STUDY TEXT:
++++++++

“I hope that people come in and feel welcome.”
That’s what Lyndsey Ritz says about her Bali-inspired, cafe-retail boutique-juice bar, Coco Plum Place.
For 12 years, Ritz owned and ran Midway Cafe in Islamorada. After selling, she made healthy juices while waiting to find the perfect property to create something new. She bought a house behind the old Pink Junktique in Key Largo and thought to herself how perfect it would be if she could walk to work.
On a whim, Ritz asked if the owner of the consignment shop would sell. Before she knew it, she had purchased the iconic building, set off on seven months of renovations and began forming the concept of what would eventually become Coco Plum Place.
That was two years ago, and Ritz notes that the local reception has been fantastic since day one.
“I feel like Key Largo was waiting to have something like this,” she told the Weekly. “There really isn’t anything like this. We have some coffee shops and some smoothie places but not all that along with retail, while keeping everything healthy, welcoming and fun. So, we fit a niche, which is good.”
The mission of Coco Plum Place states that health and happiness are choices, so every item served or sold is intended to enhance customers’ health and happiness. Recyclable, sustainable and/or renewable materials are used everywhere possible, from natural reed straws to coconut husk bowls for the smoothie bowls, a local favorite. Ingredients, too, tend to be harder to find, higher quality and traditionally prepared for optimal enjoyment.
“This is important in my business,” Ritz said. “I could have healthy foods that are animal products or products that aren’t as good for the earth and have a larger clientele and profit but that doesn’t fit with my values for this business.”

++++++++

TASKS TO PERFORM:
**1)** In the Coco Plum Place article, how long did Lyndsey Ritz own and run Midway Cafe in Islamorada?
**2)** Extend the Coco Plum Place article, picking up after its final paragraph.

GIVEN INFORMATION:
++++++++

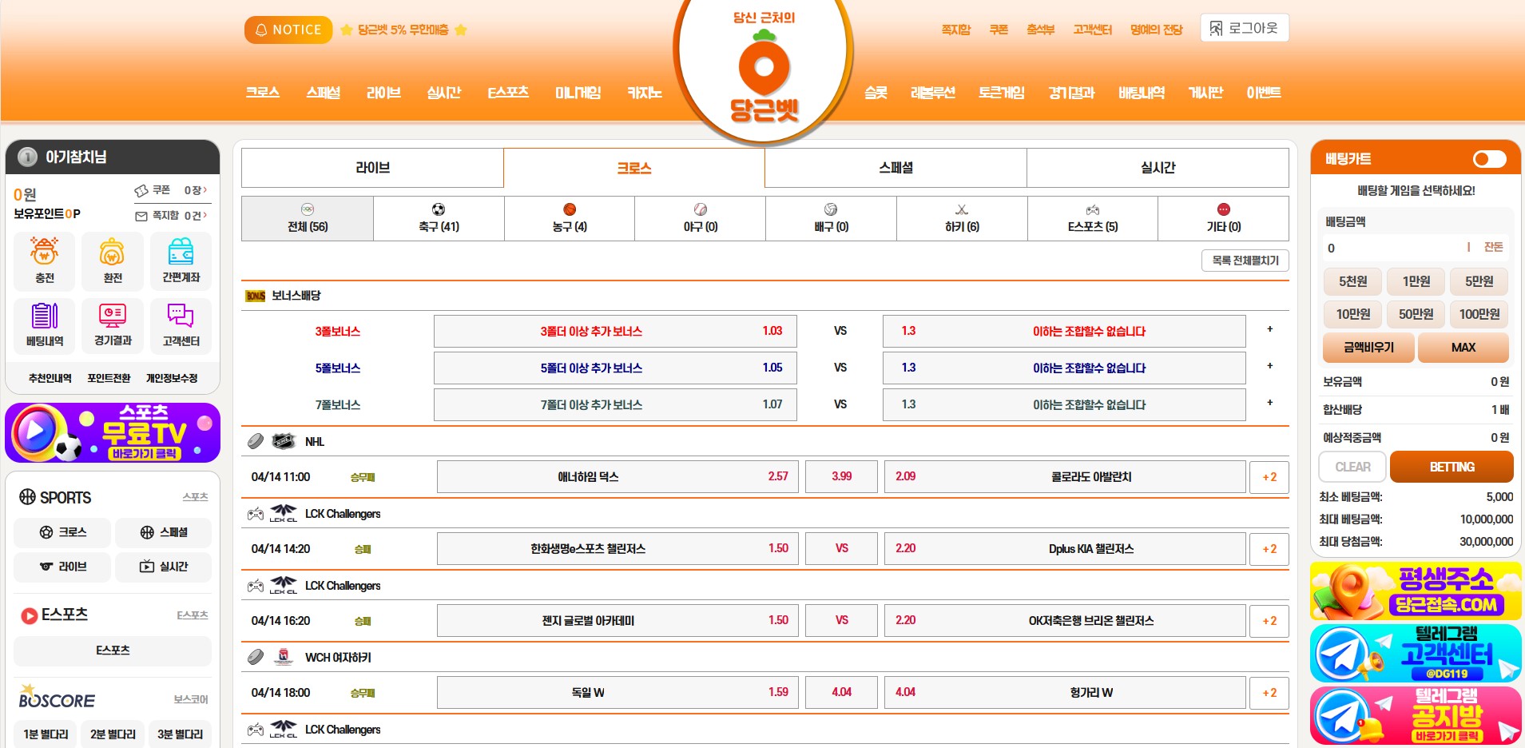Toggle the 베팅카트 switch

(x=1489, y=159)
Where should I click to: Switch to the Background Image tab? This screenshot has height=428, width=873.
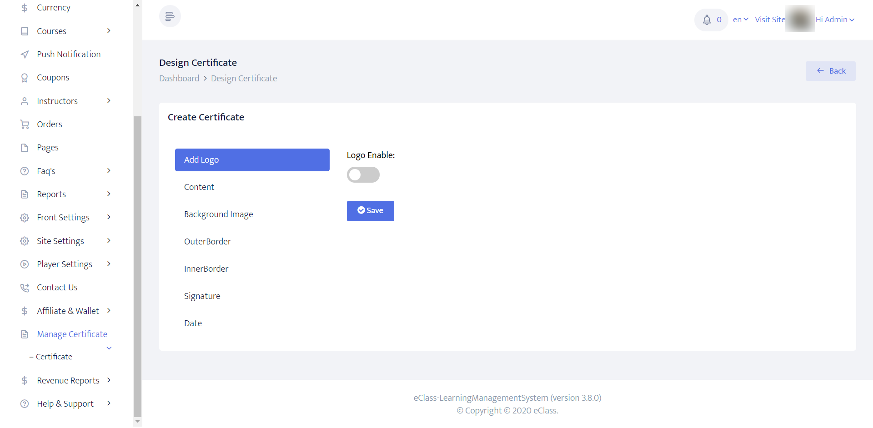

++++++++

EXPECTED OUTPUTS:
**1)** 12 years.

**2)**
In the retail space, Ritz lets herself have a little fun, with heavy Bali influences from when she travels to the exotic getaway each year and some “slightly inappropriate but really fun” options, such as shirts emblazoned with “Be the change you wish to see up in this bitch” and coffee cups that exclaim, “Shuh Da Fuh Cup.”
Ritz confessed, “One of my few talents in life is that I am a really good shopper. If I can’t come into my store and get a laugh, I don’t want to sell it. We all need to laugh, especially now!”
Nothing is malicious, and the wares have done very well in her shop. Other offerings include clothing, clean beauty (no animal testing), furniture and jewelry. The Balinese company she works with empowers local women by teaching them a craft. Nashville products help a group of moms earn a living while they’re home with kids. One line of products helps to combat human trafficking. Everything has a health, social, or economic benefit tied into the products.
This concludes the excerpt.